* _What this task involves_:
Pick up the piece on the Pill at 50 after its final sentence and keep writing it.

Tuesday, May 11, 2010

The Pill at 50: Part One

Today is Tuesday, 11 May 2010.

On 9 May 1960, Enovid became the first oral contraceptive pill to be approved by a national pharmaceutical regulatory agency (FDA).

Family size (and by this I mean the number of children surviving to labouring viability) in pre-modern agricultural societies was fundamentally geared to the amount of viable land a family had at their disposal. Given the primitive state of hygiene and medicine during this period, which lasted through most of human history, the challenge was to produce enough children who would live to an age at which they could contribute to agricultural labour, balanced against the amount of land available to the family. Too few surviving children, and the family’s life would be marginal; too many surviving children, ditto.

As agricultural production technology improved, the number of labourers required to produce the same amount of foodstuffs declined.

As societal complexity developed, the number of mouths not directly involved in agricultural production increased (traders, artisans, ruling elites and their minions, etc.). The layers of rulers and their minions, producing nothing but powers of coercion, could only be supported (fed, housed, clothed) by compelling the peasantry to give up a portion of their agricultural, etc. production (food, timber, stone, raw materials for clothing and weapons, etc.). Thus, a peasant family needed to be large enough not only to feed and reproduce itself, but also to provide the various means to feed, etc. and reproduce the non-agricultural members of society.

It was thus in the best interest of rulers to influence peasant families to be as large as the land could support, creating the largest possible “surpluses” for the rulers to expropriate. The nature of that influence changed drastically when the Christian Church became a significant component of the ruling elites during the Early Middle Ages (476 CE to approx. 1000 CE).

* _Data provided_:
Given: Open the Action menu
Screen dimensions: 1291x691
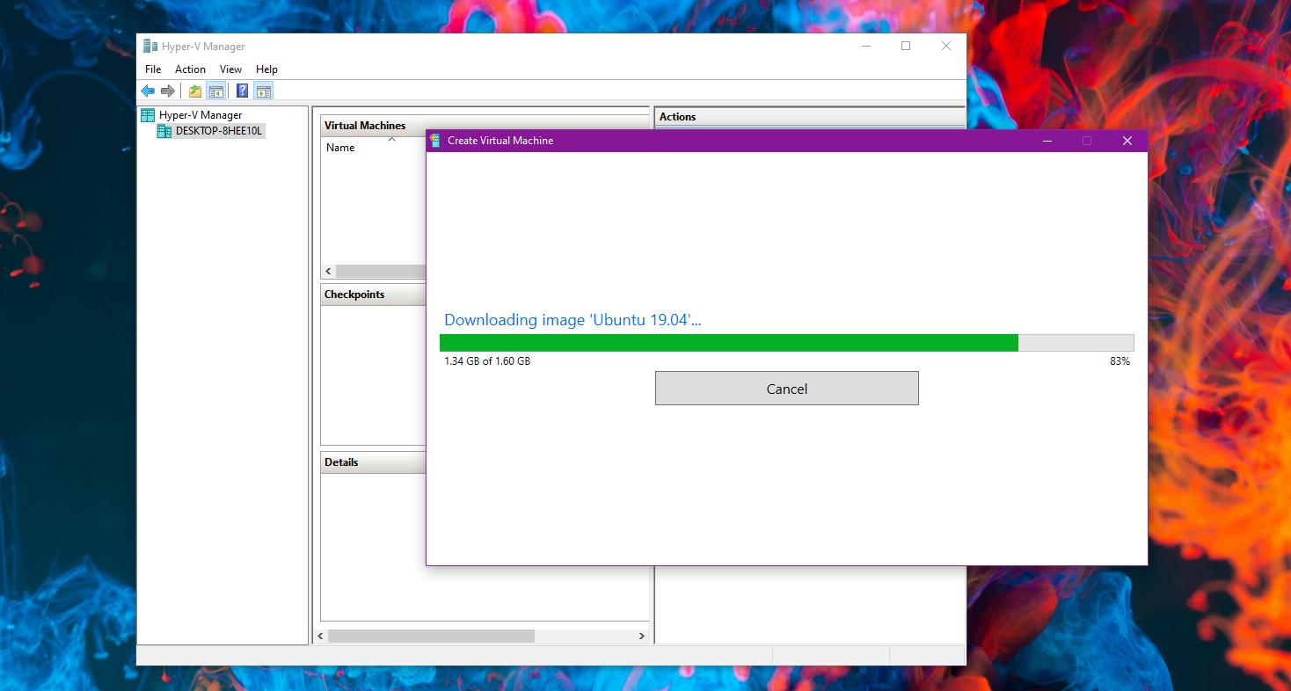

* _Response area_:
(Since it was beneath the "holy dignity" of the employees of the Church (priests, monks, etc.) to do manual labour, sustenance had to be extracted from the peasantry. As well, the ultimate source of the monies to build all those purty cathedrals, etc. was the toil of the peasantry.)

As noted, it was in the interest of both State and Church to influence the peasantry to “be fruitful and multiply” as close to the tipping point into famine as possible. The difference was that the influence the Church could bring to bear was the threat of eternal damnation.

It was this impulse toward creation of the largest possible production surpluses that I believe was one of the two main origins of the hostility of many modern churches and governments to the more efficient methods of birth control.

The problem, of course: at a certain point in the development of industrialization, when machine-aided productivity reaches a certain level (and hygiene and medicine become more sophisticated and effective), fewer workers (both agricultural and industrial) are required to produce the same relative amount of surpluses for confiscation, and thus fewer children are required to be born to sustain the work force. At a certain point during industrialization, larger families mean lower standards of living, and many parents chose/choose to have fewer children, even if it meant/means violating the demands of their religious leaders to shun modern birth control.